───── Working data ─────

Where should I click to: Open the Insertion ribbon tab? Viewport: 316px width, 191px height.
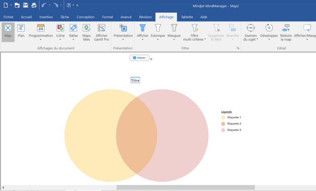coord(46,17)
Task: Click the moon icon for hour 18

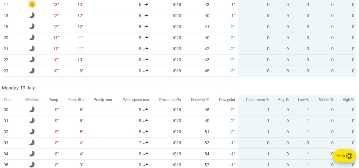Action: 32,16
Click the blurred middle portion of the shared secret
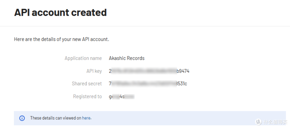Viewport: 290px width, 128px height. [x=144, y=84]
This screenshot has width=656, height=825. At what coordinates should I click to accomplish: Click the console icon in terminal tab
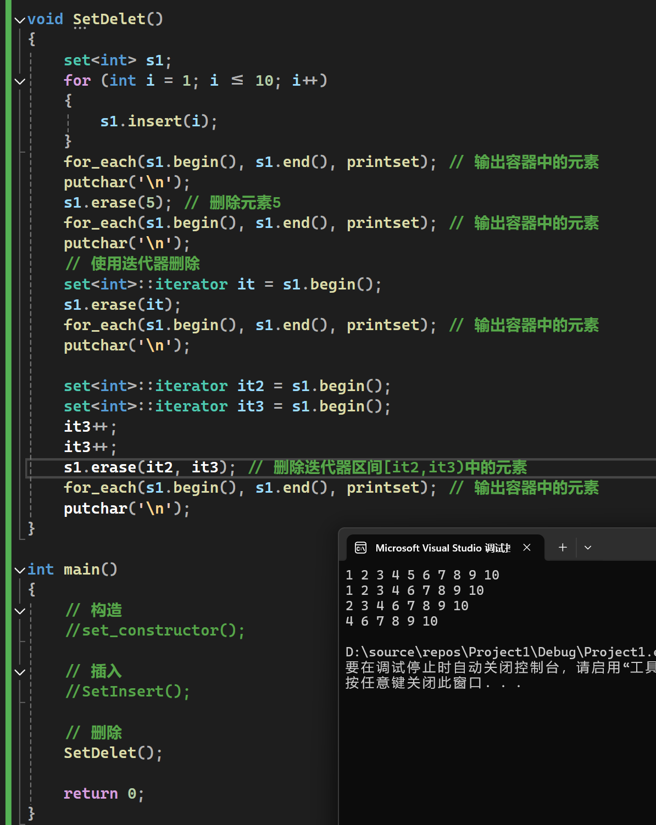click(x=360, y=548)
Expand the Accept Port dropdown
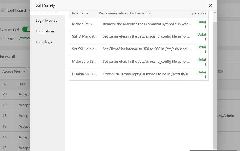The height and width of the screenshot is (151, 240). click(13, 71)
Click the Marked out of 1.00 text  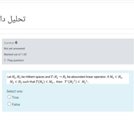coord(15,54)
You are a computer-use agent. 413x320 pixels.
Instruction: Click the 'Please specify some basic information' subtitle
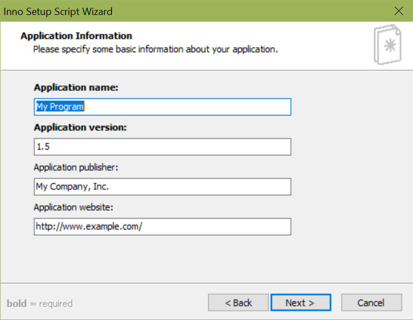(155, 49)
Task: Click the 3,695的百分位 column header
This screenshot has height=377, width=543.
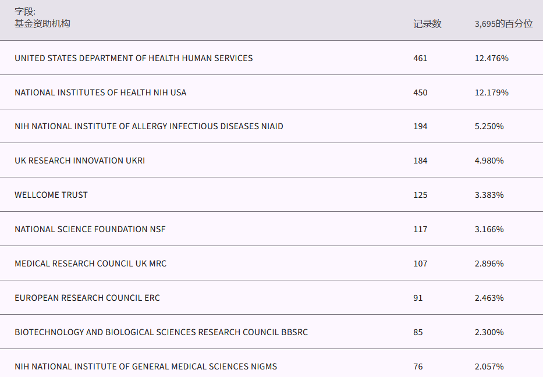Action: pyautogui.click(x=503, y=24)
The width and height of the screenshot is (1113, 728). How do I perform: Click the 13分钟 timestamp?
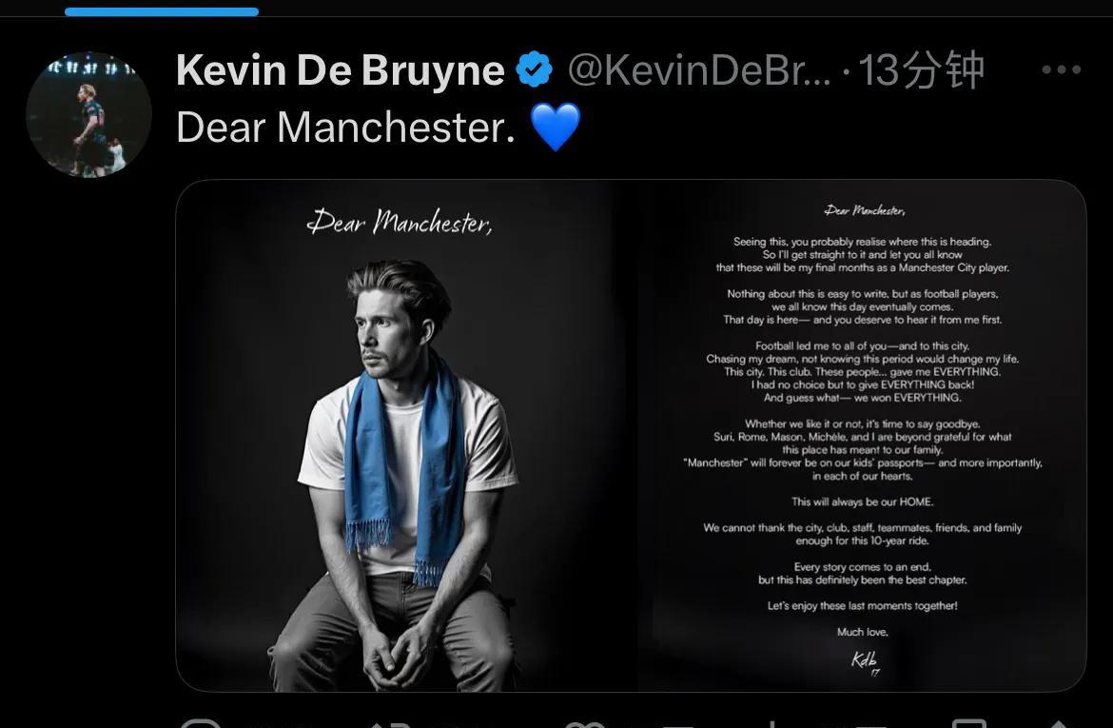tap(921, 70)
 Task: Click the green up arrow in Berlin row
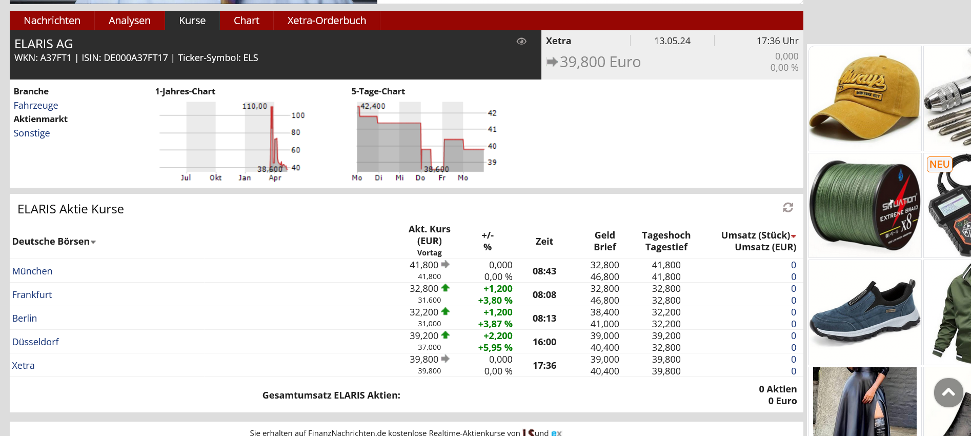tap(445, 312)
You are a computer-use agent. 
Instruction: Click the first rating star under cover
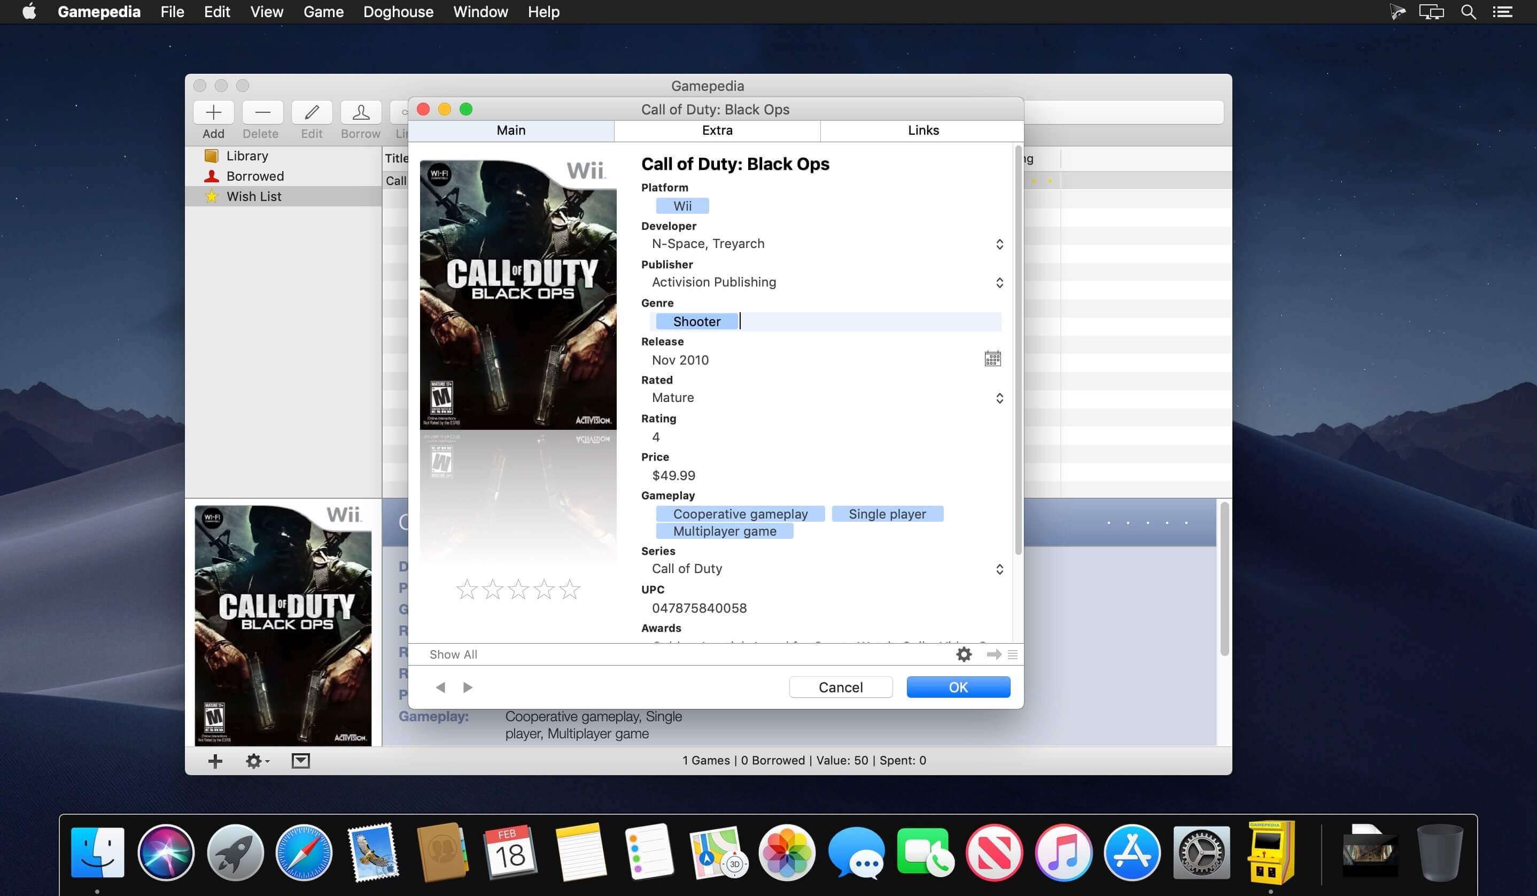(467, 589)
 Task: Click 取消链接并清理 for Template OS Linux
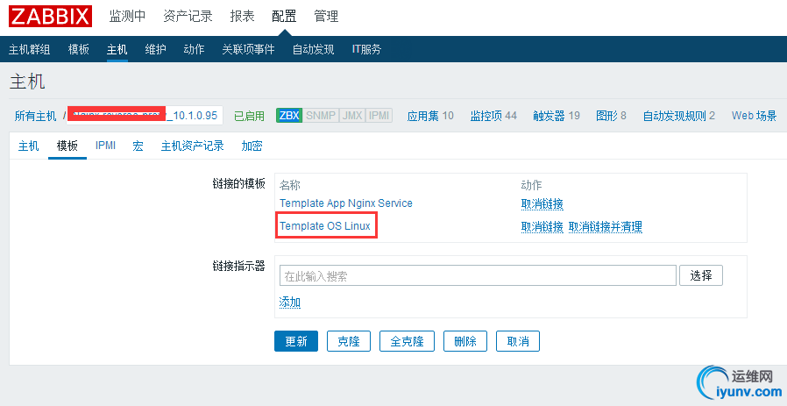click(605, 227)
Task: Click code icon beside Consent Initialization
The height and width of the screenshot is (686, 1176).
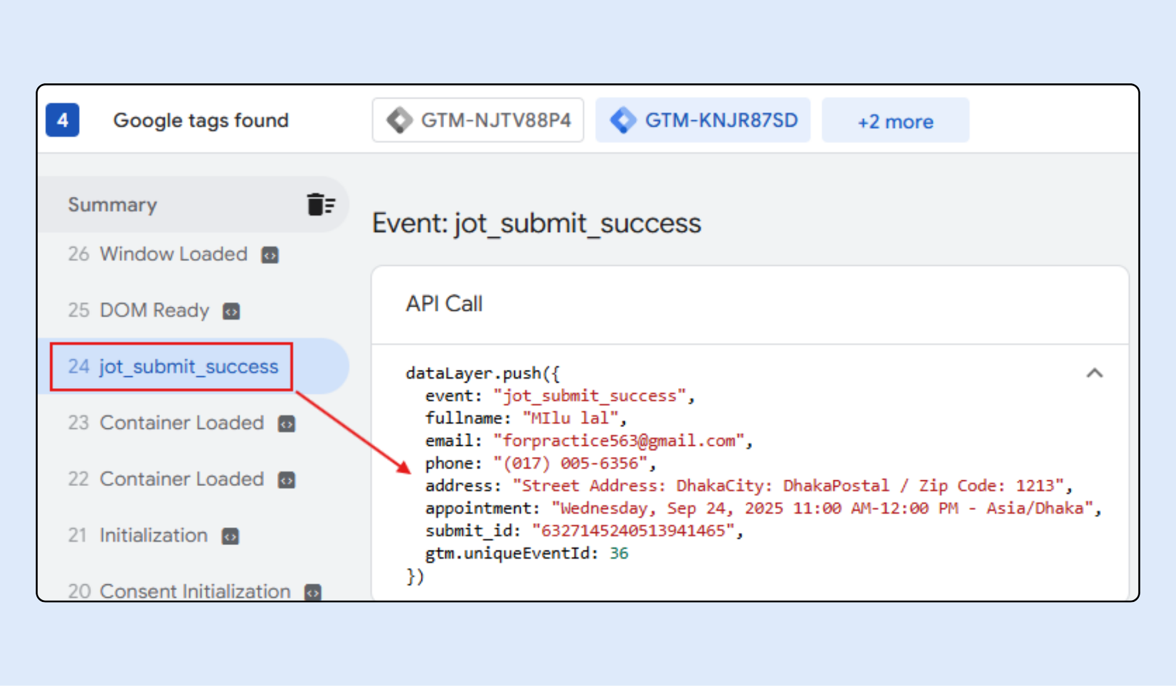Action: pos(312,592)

─────

* _Problem_
Looking at the records above, extract only the lines from the one with "Task: Click 取消链接并清理 for Template OS Linux" through the last line, exactly, with the pictures left out.

* _Response to the exercise_
 Task: Click 取消链接并清理 for Template OS Linux
click(605, 227)
Task: Click code icon beside Consent Initialization
The height and width of the screenshot is (686, 1176).
Action: pos(312,592)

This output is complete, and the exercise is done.